- **ページ抜粋**:
======

COLUMN
グリーフケアとは、大切な人を失ったときに生まれる深い悲しみや戸惑いに寄り添いながら、少しずつ日常を取り戻していけるよう支えていく営みです。近年、医療や福祉の現場だけでなく、葬儀の場面でも「グリーフケア」への関心が高まっています。ここでは「グリーフケア」の基本と姿勢や声掛け、葬儀後のアフターフォローについてご紹介します。
グリーフとは、日本語で「悲嘆」という意味で、喪失によって心や体に現れるさまざまな反応のことを指します。大切な人を亡くして、涙があふれる、言葉にならない、怒りや無力感を抱える、眠れなくなる、こうした反応はすべて、誰にでも起こりうる自然な反応です。
グリーフケアは、こうした反応を否定せずに受けとめ、その人なりのペースで気持ちや状況を整理していけるよう、そばで支えるものです。「今、できること」から少しずつ決められるようにし、選択肢を丁寧に提示します。結果を急がず、価値観を押しつけず、ご遺族の歩みに寄り添っていくことが何より大切です。
支えるうえでの基本姿勢は、「急がせない」「否定しない」「境界を保つ」の三つです。打ち合わせでは要点を整理して伝え、「迷った場合は、今は決めずにおいても大丈夫ですよ」と一言添えるだけで、ご遺族の心が少し軽くなります。
声掛けも、気持ちに過度に踏み込まず、感謝やねぎらいの言葉を短く伝えるのがよいでしょう。「おつらい中でお時間をいただき、ありがとうございます」「ここで少し休みましょうか」といった言葉が、気持ちをゆるめるきっかけになります。

======

- **課題一覧**:
A) グリーフケアのコラムで、支えるうえでの基本姿勢として挙げられているものをすべて書き出せ。
B) グリーフケアのコラムを、最後の文の後から書き継げ。

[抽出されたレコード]
======

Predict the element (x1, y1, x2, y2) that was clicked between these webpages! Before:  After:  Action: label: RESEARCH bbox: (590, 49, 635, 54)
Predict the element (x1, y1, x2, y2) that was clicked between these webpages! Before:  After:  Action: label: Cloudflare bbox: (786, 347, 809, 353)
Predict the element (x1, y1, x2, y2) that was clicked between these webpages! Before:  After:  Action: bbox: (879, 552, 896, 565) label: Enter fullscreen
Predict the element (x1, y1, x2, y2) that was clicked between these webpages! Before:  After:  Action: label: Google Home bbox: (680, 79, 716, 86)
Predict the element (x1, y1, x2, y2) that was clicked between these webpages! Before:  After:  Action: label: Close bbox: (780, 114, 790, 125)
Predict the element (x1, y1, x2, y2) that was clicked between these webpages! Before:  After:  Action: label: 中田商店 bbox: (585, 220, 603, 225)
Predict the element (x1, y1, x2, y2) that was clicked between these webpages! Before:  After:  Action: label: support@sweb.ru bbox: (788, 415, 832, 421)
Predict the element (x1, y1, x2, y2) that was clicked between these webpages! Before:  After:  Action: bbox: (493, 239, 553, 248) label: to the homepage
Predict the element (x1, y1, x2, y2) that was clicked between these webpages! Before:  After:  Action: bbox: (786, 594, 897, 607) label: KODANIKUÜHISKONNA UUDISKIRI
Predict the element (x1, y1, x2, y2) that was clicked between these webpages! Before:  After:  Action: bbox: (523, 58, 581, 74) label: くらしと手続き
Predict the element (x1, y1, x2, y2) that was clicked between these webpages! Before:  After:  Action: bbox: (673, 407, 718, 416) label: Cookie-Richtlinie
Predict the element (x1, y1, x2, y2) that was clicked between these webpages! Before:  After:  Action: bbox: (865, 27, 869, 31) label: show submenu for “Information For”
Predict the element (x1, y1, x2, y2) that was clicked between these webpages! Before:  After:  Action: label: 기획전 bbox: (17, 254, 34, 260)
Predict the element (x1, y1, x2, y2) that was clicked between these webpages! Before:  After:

======

- **解答**:
A) 「急がせない」「否定しない」「境界を保つ」

B)
「早く元気に」「しっかりしないと」などの励ましは、時に重荷になることもあります。沈黙も大切な時間と捉え、必要なときには静かに寄り添います。担当者自身の表情や声のトーン、落ち着いた振る舞いも、ご遺族に安心感を届ける手段のひとつです。
葬儀が終わった後も、迷いや不安が続くことは少なくありません。だからこそ、アフターフォローにつながる準備を、事前に整えておくことが支えになります。
たとえば、法要や手続き、相談窓口、弔問対応のポイントなどを一枚にまとめておき、落ち着いたタイミングで手渡せるようにしておきます。また、後日の連絡日をあらかじめ複数提示し、電話やメールなど連絡手段も選んでいただけるようにしておくと、安心感につながります。
グリーフは、喪失にともなって心や体にあらわれる自然な反応です。グリーフケアは、ご遺族の気持ちを急かさず、丁寧に寄り添いながら、必要な情報と小さな選択を一緒に整えていく営みです。思いやりある声掛けと、安心できる準備、継続的な支えが、ご遺族のこれからの一歩を支える力になります。